Two Co-ops Share Top Wind Energy Honors – Electric Co

March 15, 2014 by  
Filed under Green Energy News

NRECA and the Department of Energy bestowed top honors for wind energy to Old Dominion Electric Cooperative of Virginia and the Rural Electric Convenience Cooperative of Illinois.

David Stuva, president and CEO of RECC, says his Illinois co-op’s 900-kilowatt turbine helps educate public on wind energy. (Photo By: Stephen Reasonover)

David Stuva, president and CEO of RECC, says his Illinois co-op’s 900-kilowatt turbine helps educate public on wind energy. (Photo By: Stephen Reasonover)

The cooperatives were recognized March 6 as the 2013 Wind Cooperatives of the Year at the TechAdvantage 2014 Conference and Expo in Nashville, Tenn.

Co-op executives said they appreciated the honor for outstanding leadership in advancing U.S. wind power and acknowledged what the award means for wind energy going forward.

“This award reflects our forward-thinking board of directors’ approach to diversifying our cooperative’s mix of resources with our wind projects, especially since we are not subject to a renewable portfolio standard,” said Jackson Reasor, president and CEO, Old Dominion Electric Cooperative in Glen Allen, Va.

David Stuva, president and CEO of Rural Electric Convenience Cooperative in Auburn, Ill., said the visibility of the GobNob 900-kilowatt wind turbine serves as a way to educate the public and communicate with co-op members on the benefits of the renewable resource.

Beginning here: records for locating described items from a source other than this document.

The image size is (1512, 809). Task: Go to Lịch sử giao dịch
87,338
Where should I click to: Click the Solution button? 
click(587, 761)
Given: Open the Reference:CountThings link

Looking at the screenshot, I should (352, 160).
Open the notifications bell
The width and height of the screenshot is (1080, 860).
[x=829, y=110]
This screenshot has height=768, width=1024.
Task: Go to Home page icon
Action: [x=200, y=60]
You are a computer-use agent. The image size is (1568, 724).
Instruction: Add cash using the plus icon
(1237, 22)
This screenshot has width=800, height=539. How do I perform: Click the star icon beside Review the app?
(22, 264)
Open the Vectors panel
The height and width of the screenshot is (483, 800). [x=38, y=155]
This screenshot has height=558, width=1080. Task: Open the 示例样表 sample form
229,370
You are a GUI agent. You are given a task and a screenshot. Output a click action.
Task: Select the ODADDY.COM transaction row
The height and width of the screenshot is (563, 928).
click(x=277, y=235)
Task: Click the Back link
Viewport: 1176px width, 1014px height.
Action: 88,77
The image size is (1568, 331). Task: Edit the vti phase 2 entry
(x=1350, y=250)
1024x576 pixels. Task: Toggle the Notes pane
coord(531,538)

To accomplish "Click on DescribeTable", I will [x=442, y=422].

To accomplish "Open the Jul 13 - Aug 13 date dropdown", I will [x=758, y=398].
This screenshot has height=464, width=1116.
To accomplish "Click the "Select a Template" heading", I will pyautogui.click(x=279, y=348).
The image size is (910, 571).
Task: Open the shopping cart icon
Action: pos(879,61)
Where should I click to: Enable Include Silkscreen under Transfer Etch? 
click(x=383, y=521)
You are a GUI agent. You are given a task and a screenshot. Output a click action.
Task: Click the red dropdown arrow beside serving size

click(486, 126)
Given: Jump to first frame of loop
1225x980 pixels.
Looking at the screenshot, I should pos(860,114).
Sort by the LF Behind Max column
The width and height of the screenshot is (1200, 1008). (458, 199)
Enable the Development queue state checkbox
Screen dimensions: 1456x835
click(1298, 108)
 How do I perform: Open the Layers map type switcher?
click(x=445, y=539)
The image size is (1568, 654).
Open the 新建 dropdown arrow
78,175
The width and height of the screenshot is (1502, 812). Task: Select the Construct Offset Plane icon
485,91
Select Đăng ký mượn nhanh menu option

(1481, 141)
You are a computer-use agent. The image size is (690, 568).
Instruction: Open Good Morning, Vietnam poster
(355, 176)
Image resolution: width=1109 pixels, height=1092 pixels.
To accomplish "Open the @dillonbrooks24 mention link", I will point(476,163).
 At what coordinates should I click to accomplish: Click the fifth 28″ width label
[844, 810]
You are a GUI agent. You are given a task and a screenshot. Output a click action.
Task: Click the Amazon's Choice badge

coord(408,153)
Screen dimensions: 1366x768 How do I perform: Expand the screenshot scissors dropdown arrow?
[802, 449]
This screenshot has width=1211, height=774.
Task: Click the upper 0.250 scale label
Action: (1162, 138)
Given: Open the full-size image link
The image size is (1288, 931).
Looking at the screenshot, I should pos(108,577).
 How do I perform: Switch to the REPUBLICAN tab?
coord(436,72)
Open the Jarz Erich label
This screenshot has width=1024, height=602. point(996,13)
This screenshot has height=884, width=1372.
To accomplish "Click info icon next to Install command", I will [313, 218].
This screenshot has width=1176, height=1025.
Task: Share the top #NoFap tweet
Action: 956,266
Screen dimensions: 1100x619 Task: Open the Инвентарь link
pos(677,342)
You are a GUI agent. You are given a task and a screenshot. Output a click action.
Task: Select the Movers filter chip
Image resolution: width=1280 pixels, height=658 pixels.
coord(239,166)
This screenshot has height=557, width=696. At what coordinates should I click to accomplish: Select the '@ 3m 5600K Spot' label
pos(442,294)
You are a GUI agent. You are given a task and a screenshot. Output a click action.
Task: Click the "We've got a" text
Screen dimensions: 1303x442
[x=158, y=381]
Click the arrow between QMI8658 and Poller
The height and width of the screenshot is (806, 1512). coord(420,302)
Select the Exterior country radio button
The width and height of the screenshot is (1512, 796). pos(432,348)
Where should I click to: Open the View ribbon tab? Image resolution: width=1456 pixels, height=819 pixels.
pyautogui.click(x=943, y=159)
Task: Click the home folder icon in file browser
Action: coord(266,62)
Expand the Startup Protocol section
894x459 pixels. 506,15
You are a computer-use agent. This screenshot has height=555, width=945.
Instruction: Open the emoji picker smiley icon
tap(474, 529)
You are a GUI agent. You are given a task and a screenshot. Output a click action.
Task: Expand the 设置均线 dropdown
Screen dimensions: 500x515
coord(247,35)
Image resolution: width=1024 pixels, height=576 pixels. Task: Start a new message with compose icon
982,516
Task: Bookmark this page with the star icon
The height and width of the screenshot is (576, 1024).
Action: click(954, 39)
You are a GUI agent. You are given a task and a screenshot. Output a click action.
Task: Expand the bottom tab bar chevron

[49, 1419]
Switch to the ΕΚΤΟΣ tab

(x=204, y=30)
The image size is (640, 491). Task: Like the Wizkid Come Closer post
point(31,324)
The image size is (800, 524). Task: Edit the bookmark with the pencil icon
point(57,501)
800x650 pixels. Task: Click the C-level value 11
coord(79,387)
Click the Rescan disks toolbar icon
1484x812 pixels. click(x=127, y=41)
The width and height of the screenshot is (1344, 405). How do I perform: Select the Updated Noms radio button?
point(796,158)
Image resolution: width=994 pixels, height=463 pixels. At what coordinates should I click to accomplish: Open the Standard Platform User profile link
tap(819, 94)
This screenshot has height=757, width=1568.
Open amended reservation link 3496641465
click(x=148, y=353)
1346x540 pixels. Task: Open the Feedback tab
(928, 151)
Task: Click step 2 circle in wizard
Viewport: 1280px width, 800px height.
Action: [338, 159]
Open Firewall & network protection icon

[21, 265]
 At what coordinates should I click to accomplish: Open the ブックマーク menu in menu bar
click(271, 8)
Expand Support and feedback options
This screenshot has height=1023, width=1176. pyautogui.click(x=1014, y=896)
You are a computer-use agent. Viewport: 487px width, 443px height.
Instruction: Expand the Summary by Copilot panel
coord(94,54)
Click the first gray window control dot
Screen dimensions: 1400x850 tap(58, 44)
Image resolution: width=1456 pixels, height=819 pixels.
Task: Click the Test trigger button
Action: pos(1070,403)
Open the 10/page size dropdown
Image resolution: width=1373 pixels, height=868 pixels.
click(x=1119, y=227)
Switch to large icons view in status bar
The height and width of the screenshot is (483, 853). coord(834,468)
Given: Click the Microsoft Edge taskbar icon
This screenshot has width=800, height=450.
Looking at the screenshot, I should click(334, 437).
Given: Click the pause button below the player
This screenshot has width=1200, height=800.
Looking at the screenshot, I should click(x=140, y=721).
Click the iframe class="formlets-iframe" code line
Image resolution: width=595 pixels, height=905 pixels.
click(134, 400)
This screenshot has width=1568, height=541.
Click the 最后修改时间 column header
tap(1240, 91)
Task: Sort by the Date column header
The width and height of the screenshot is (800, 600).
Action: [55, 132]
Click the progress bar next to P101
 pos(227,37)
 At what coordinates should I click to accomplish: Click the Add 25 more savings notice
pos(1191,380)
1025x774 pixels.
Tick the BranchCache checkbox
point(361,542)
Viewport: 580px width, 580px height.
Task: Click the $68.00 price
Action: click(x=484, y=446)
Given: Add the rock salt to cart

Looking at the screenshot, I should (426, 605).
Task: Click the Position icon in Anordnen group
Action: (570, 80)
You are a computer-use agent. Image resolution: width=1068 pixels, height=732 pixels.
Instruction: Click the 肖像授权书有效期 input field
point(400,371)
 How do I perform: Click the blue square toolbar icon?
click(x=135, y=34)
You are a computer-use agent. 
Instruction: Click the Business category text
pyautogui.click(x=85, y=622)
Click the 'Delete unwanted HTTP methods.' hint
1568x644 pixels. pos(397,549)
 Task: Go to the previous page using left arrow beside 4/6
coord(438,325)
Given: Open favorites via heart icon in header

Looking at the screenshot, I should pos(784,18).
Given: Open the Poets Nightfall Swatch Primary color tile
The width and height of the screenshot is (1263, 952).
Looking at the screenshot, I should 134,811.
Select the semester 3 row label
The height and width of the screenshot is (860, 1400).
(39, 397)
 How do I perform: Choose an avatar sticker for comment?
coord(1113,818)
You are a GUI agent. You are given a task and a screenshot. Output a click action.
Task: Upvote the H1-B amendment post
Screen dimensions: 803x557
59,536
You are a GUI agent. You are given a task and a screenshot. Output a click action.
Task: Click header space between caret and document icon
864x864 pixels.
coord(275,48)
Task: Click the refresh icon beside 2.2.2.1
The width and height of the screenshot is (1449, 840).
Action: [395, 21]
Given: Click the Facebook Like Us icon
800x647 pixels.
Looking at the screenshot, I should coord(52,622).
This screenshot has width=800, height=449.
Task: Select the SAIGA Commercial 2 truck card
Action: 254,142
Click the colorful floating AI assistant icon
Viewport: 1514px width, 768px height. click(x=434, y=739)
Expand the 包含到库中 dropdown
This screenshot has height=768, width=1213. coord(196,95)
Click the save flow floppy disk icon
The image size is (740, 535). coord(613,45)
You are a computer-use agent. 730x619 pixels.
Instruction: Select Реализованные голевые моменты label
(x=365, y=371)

“Since 2009, hundreds of school kids have learned about wind energy by visiting GobNob while the project has produced about 10 million kilowatt-hours of renewable energy for our members,” said Stuva.

A panel of judges from the wind industry, utilities, government, national laboratories and cooperatives picked the two co-ops based on their corporate leadership, project innovation, and benefits to customers.

ODEC, a wholesale power supply co-op, has added more than 260 megawatts of capacity to its renewable resource portfolio since 2008 to serve its 11 member distribution co-ops.

RECC worked with the Illinois Department of Natural Resources to install the utility-scale GobNob turbine on an elevated section of an abandoned mine to capture a large amount of wind to serve its 5,800 member-consumers.